** Task goal **
Print the records exactly. Every mark must remain.

** Data **
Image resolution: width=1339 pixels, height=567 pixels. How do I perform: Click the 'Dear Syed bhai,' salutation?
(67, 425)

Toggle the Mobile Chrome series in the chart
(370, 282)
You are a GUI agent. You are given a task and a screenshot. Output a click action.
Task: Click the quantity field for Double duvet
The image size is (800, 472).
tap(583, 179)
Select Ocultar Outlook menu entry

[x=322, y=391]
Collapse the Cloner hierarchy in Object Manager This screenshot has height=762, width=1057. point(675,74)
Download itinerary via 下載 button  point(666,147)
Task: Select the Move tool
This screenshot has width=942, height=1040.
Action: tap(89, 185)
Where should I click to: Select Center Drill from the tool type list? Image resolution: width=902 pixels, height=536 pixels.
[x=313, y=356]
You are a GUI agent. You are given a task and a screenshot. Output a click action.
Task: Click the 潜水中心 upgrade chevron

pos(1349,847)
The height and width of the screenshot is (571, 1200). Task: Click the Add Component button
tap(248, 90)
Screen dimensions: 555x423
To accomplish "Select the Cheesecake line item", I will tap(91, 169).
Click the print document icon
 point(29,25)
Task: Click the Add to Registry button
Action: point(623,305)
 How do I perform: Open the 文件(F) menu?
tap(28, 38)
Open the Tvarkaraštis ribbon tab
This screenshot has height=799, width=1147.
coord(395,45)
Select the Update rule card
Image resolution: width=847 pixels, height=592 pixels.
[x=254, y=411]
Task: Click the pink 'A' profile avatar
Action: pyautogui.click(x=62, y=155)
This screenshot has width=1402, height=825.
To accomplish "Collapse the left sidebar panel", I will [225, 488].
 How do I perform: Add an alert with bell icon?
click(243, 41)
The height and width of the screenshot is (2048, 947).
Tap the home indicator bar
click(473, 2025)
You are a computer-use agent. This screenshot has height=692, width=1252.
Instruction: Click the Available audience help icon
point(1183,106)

** Result of this exercise **
Image resolution: width=1339 pixels, height=567 pixels. How do I perform: Click the 'Dear Syed bhai,' salutation?
(67, 425)

Toggle the Mobile Chrome series in the chart
(370, 282)
You are a GUI agent. You are given a task and a screenshot. Output a click action.
Task: Click the quantity field for Double duvet
The image size is (800, 472).
tap(583, 179)
Select Ocultar Outlook menu entry

[x=322, y=391]
Collapse the Cloner hierarchy in Object Manager This screenshot has height=762, width=1057. point(675,74)
Download itinerary via 下載 button  point(666,147)
Task: Select the Move tool
This screenshot has width=942, height=1040.
Action: tap(89, 185)
Where should I click to: Select Center Drill from the tool type list? Image resolution: width=902 pixels, height=536 pixels.
[x=313, y=356]
You are a GUI agent. You are given a task and a screenshot. Output a click action.
Task: Click the 潜水中心 upgrade chevron

pos(1349,847)
The height and width of the screenshot is (571, 1200). Task: Click the Add Component button
tap(248, 90)
Screen dimensions: 555x423
To accomplish "Select the Cheesecake line item", I will tap(91, 169).
Click the print document icon
 point(29,25)
Task: Click the Add to Registry button
Action: point(623,305)
 How do I perform: Open the 文件(F) menu?
tap(28, 38)
Open the Tvarkaraštis ribbon tab
This screenshot has height=799, width=1147.
coord(395,45)
Select the Update rule card
Image resolution: width=847 pixels, height=592 pixels.
[x=254, y=411]
Task: Click the pink 'A' profile avatar
Action: pyautogui.click(x=62, y=155)
This screenshot has width=1402, height=825.
To accomplish "Collapse the left sidebar panel", I will [225, 488].
 How do I perform: Add an alert with bell icon?
click(243, 41)
The height and width of the screenshot is (2048, 947).
Tap the home indicator bar
click(473, 2025)
You are a computer-use agent. This screenshot has height=692, width=1252.
Instruction: Click the Available audience help icon
point(1183,106)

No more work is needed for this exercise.